Each of the game's eight stages is lengthy and packed with minimal checkpoints and multiple boss battles. Successfully battling through the first level alone is a daunting task, and your threshold for anguish and frustration will determine which mode to play. Uprising's default Arcade mode is strictly for Contra purists. With meager health, three lives, and very little in the way of extra abilities, it offers an undiluted experience--one that makes you want to hurl your console through the TV screen. Rising mode is much more manageable. While it starts you out with limited health, only a few lives, and some basic abilities, every kill you make earns you points that can be spent unlocking new power-ups that help you push deeper into the game. You can buy extra lives, additional continues, more health, dash maneuvers, speed enhancements, and other crucial boosts. These upgrades take some of the sting out of plowing through a tough level only to die at the stage's last boss battle, since you keep your accumulated points until they're spent. A certain amount of grinding is required early on, but unlocking perks makes it a little easier to progress. Going alone is far more arduous than tackling the game with a friend in local or online two-player co-op. Playing with a teammate cuts down on a portion of the frustration. Having an extra gun on your side is useful on its own, though some of the trickier platforming stages later in the game require careful communication and near-perfect timing for both players to make it through in one piece.

Going solo is not a good idea.

A brisk challenge can be a great thing, but the insidious stage designs start off pretty brutal and grow exceptionally wickeder as you progress. This can make Uprising hard to stomach at times. Only one or two checkpoints are woven into the lengthy levels, and being forced to repeat a mid-stage boss battle you just struggled through because you ran out of lives only seconds after completing it is maddening. As spectacular as the boss encounters are, there are usually two or three per stage, and each boss often has multiple versions for you to defeat before it goes down for good. Regular enemies are no pushovers either. While common weaker foes take only a bit of your life away (and any weapon you have equipped), you encounter snipers that dish out one-hit kills, plants that spew life-draining poison, and other nastiness early on in the game. Things get worse from there. Throw in some sporadic platforming sections that require an inhuman level of precision, and it's tough to hold off the desire to snap the controller in half. Jumping back and forth to ride on detonating missiles rocketing upward through a massive elevator shaft is a very cool idea, but it's too difficult to be enjoyable. The grating metal soundtrack and awful voice-overs don't help when concentration is the key to your survival.

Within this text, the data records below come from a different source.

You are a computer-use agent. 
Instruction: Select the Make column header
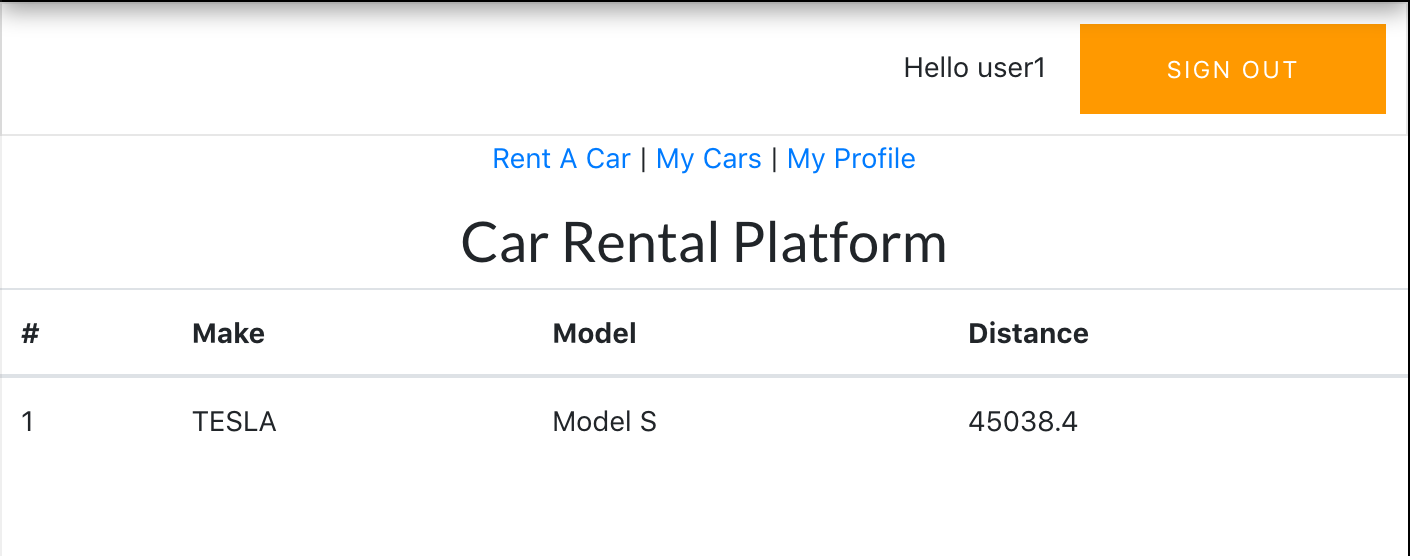pos(228,334)
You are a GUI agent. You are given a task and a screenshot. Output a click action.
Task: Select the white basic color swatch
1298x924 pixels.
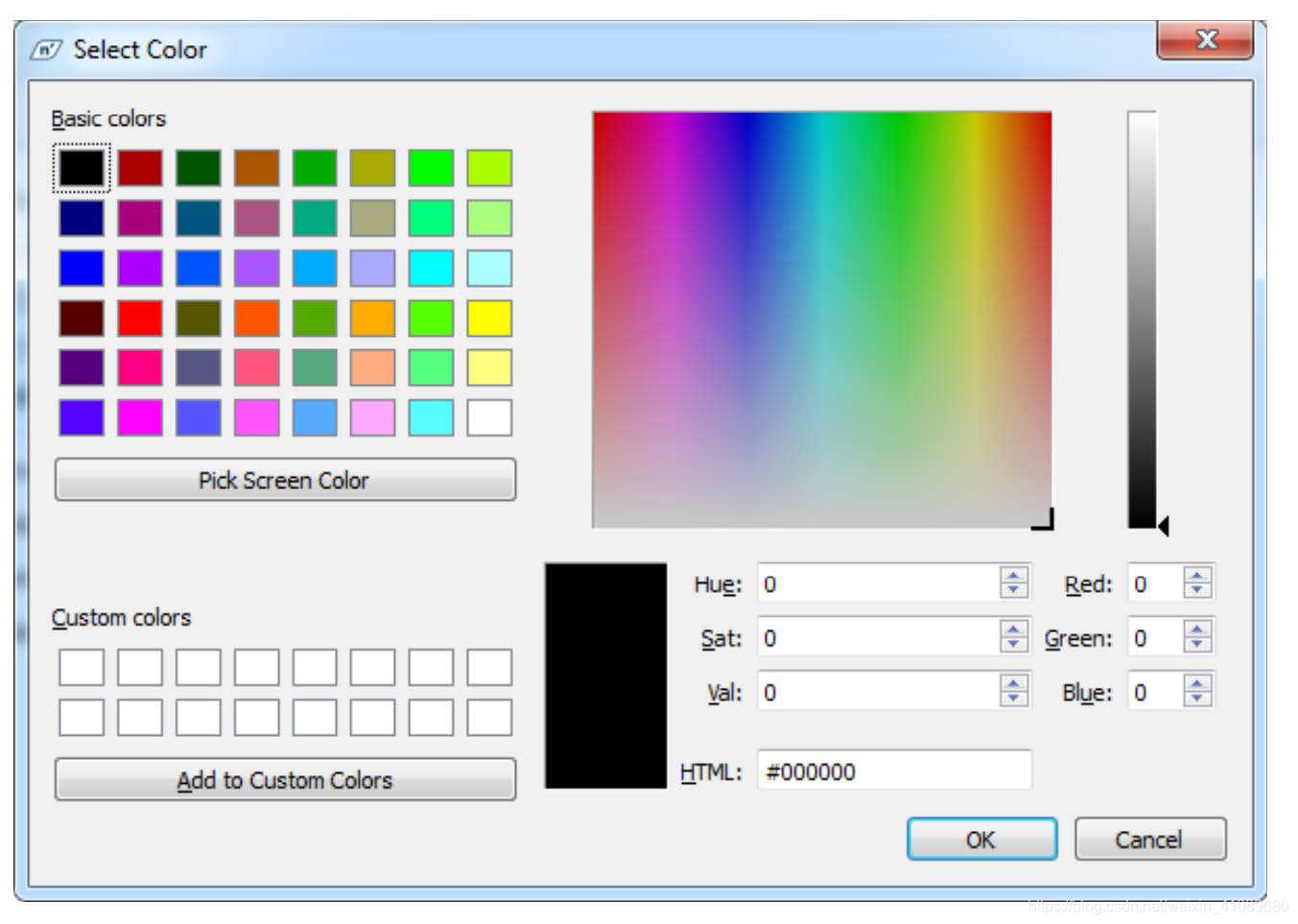tap(491, 416)
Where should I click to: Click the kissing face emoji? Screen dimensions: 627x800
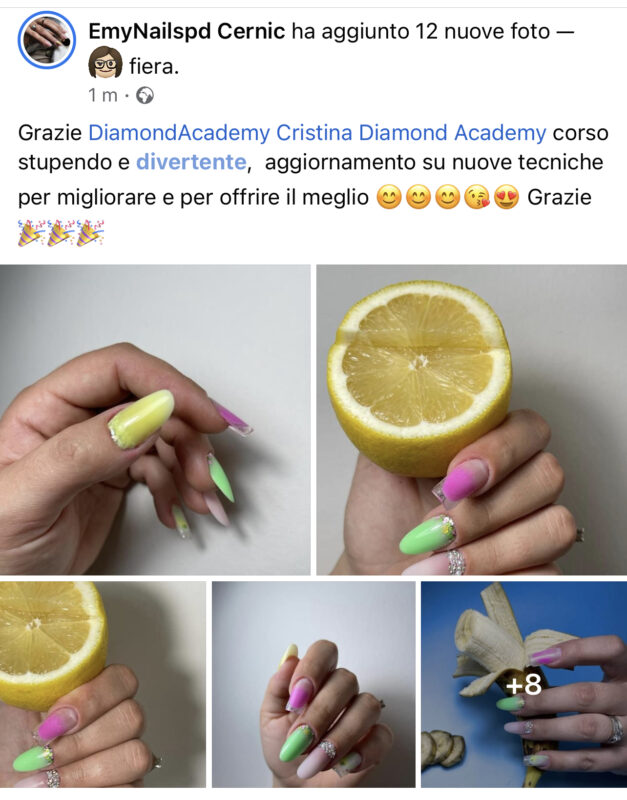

Despite its many cheap shots and frustrating moments, Uprising is a highly creative animal that changes constantly and keeps you on your toes. The beautiful hand-drawn art style has a pleasant anime vibe that updates the otherwise classic run-and-gun gameplay. Not only does each stage offer a stark visual contrast from the previous one, but they also throw in new and unexpected twists that break up the flow. Aside from hoofing it, you spend time riding a turbo-charged bike, battling away on a futuristic train network, boating along a river while blasting a giant mecha-sub, and riding missiles in space. While it'll probably be one of the most rage-inducing games you'll play this year, this Contra cousin rewards patient and skilled players with a nonstop glut of jaw-dropping, action-soaked moments.